It’s been a good week for books here at the Ranch. I’ve had lovely new books from Subterranean Press arrive Monday, Tuesday, and Wednesday (plus a copy of the new issue of Subterranean’s magazine today). I had a SHOCKING SURPRISE arrival from another source (more below) early in the week.
First let’s look at the Subterranean stuff:
Monday brought me my traycased, lettered edition of Robert Silverberg‘s In The Beginning. Yes, that is a gorgeous leather traycase lined with suede. (At some point I will a whole writeup about loving stories and loving books as physical objects, and really loving the cases where they two loves come together, but for now suffice it to say that a well-produced edition of a good book is well nigh arousing for me.)
Normally I don’t spring for lettered editions–usually the limited is where my budget ends, and normally the content is identical to the limited, or very close to it, so the extra money seems kind of “conspicuous consumption”-y.
However, this is Robert Silverberg! I’m kind of happy to look down and see this, knowing that I have something that’s close to unique (icosahexique??):
Besides I have a lettered edition of the earlier career-spanning (and totally sold out) collection, Phases Of The Moon, so I needed this one to match.
The leather on the new traycase is much thicker, and the inner suede seems a bit swankier than the velvety stuff that lined the earlier traycase, so I’m guess that Bill switched to a new traycase manufacturer, and that he’s spending a little more on materials now. Yay for (relatively) small press success!
Tuesday brought the limited edition (also totally sold out) of Tim Powers‘ new book, Three Days To Never. As I believe I’ve mentioned before, I think it’s a pretty high probability that Powers might be my favourite living author, so this is very exciting for me–I’m actually doing something I’ve never done before and rationing the book. Two chapters a night, no more.

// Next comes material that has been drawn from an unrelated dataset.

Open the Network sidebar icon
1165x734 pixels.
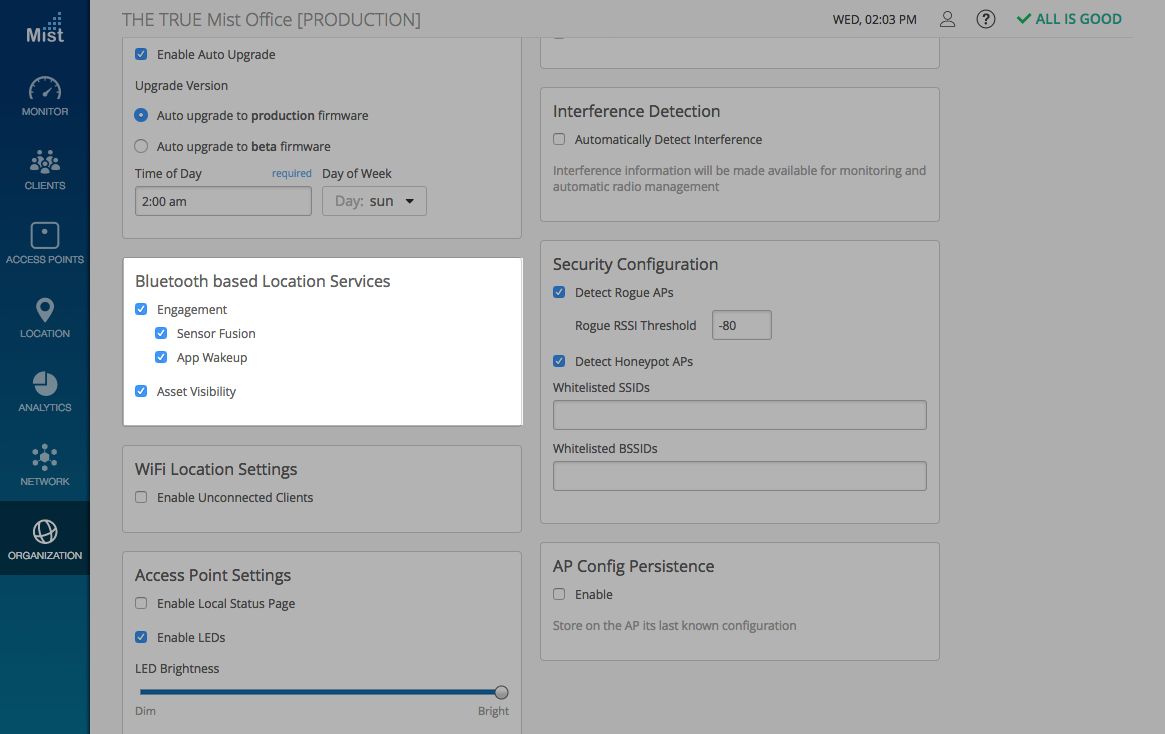point(45,459)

(Even with Powers being that high in my esteem, I’m not throwing down $600US for the lettered edition. That way lies madness
This will look lovely with the rest of the Powers on my shelf:
Wednesday brought the new Jonathan Lethem (excuse me, MacArthur Foundation “Genius Grant” winner Jonathan Lethem) chapbook.
At the time I ordered this, it was just supposed to be a little softcover chapbook–one of five such limited chapbooks that I bought for $60. There were chapbooks by Powers, Scalzi, Blaylock, and deLint. I figured since I was getting the Powers and Blaylock ones for sure, I might as well go for the package deal. I’m well disposed towards Scalzi and Lethem generally, so getting their books for $12 each was a pretty fine deal.
At some point in production though, the Lethem book got upgraded to a lovely slim hardcover volume. So now I am in the enviable position of having gotten a limited edition Lethem hardcover for $12. Sweet.
And, of course, there was the magazine today.
Now, what about my SHOCKING SURPRISE. Well, let me give away the punchline at the beginning:
Yes, that is Jeffrey Ford‘s first book Vanitas. I had been meaning to get a copy for some time, but whenever I found one on eBay or ABE it was always something like $75-100, and usually was described as “not a perfect copy, but OK for reading”. Also, it was only ever published as a trade paperback, as far as I can tell, and I am not spending a hundred bucks for a beat up trade, even for someone as good as Ford. (Also, you almost never see Vanitas mentioned in discussions of Ford‘s work, and it was his first book afterall, which combined in my mind to suggest it might not be as worth as the ones I have read.)
However, when looking at something else on Amazon back in early May I noticed that Vanitas is actually available for order there as a new book, albeit with the “Usually ships within 4 to 6 weeks.” notice that normally means “we don’t have any in stock, but as far as we know it’s still in print and we can get it from the source”. I’ve seen this lots of times with books I knew were long out of print (as I assumed Vanitas was, based on the astronomical secondary market prices, and the lack of discussion), and sometimes for my own amusement I order them–something about the idea of Amazon employees having to try to find out of business publishers, or contact publishers to find out books are OOP, or whatever, amuses me. It’s like I feel like they should be punished for having an out of date database, or something.
Anyway, there was Vanitas, with Amazon claiming they would (eventually) sell me a new copy for $7.95. So I ordered a copy, mostly for amusement value.
And damned if it didn’t show up at my door this week. I’m guessing that means Space & Time are still in operation, and still have copies of the first edition available to fill orders. If I hadn’t just assumed it was OOP in the first place I could have had this book ages ago. Even so my little prank on Amazon got me a book I wanted for a fraction of what it would have cost on the secondary market.